French space agency CNES has signed an agreement with India's ISRO to establish a maritime surveillance centre in India.
Jean-Yves Le Gall, president of French space agency CNES, and Sivan K, Chairman of the Indian Space Research Organisation (ISRO), have signed an agreement to implement the short-term plan for the French-Indian programme to develop a space-based maritime surveillance system.
The agreement, signed in Bangalore on 6th March, follows on from the broader agreement signed last March during French President Emmanuel Macron’s state visit to India.
The CNES-ISRO agreement, intended to supply an operational system for detecting, identifying and tracking ships in the Indian Ocean, provides for a maritime surveillance centre to be set up in India in May this year, sharing of capacity to process existing satellite data and joint development of associated algorithms.
For the next phase of the programme, studies for an orbital infrastructure to be operated jointly by the two countries are described as ongoing.
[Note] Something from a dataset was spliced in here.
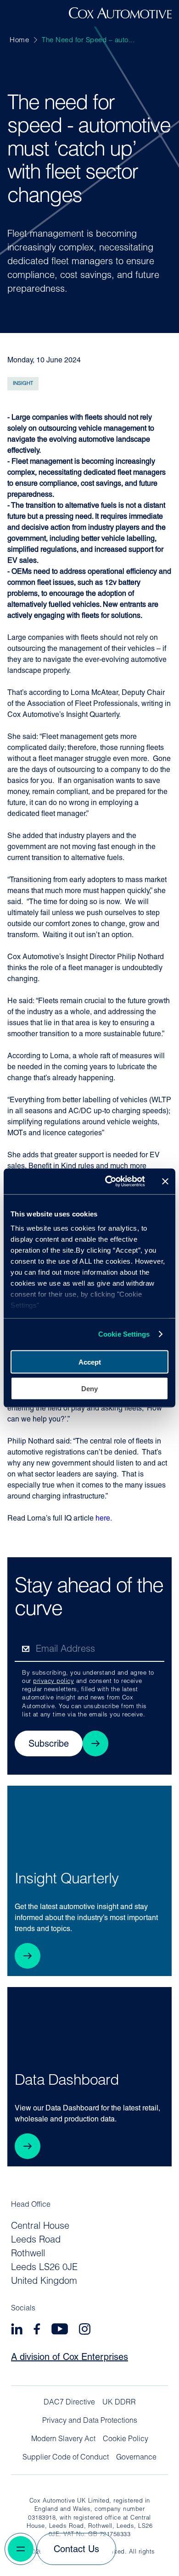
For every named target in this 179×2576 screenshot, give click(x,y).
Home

CNES is working with its industry partners and with ISRO to devise the most appropriate technical solution.
The meeting between CNES’s president and ISRO’s chairman also offered the opportunity to confirm the progress of the agencies’ work in the field of human spaceflight to lay the groundwork for missions of future Indian astronauts. A team of experts from ISRO will start receiving training this month at the Toulouse Space Centre, the CADMOS centre for the development of microgravity applications and space operations and the MEDES space clinic.
Collaboration on technologies for future launchers—notably reusable vehicles—and joint climate monitoring programmes were also addressed at the meeting.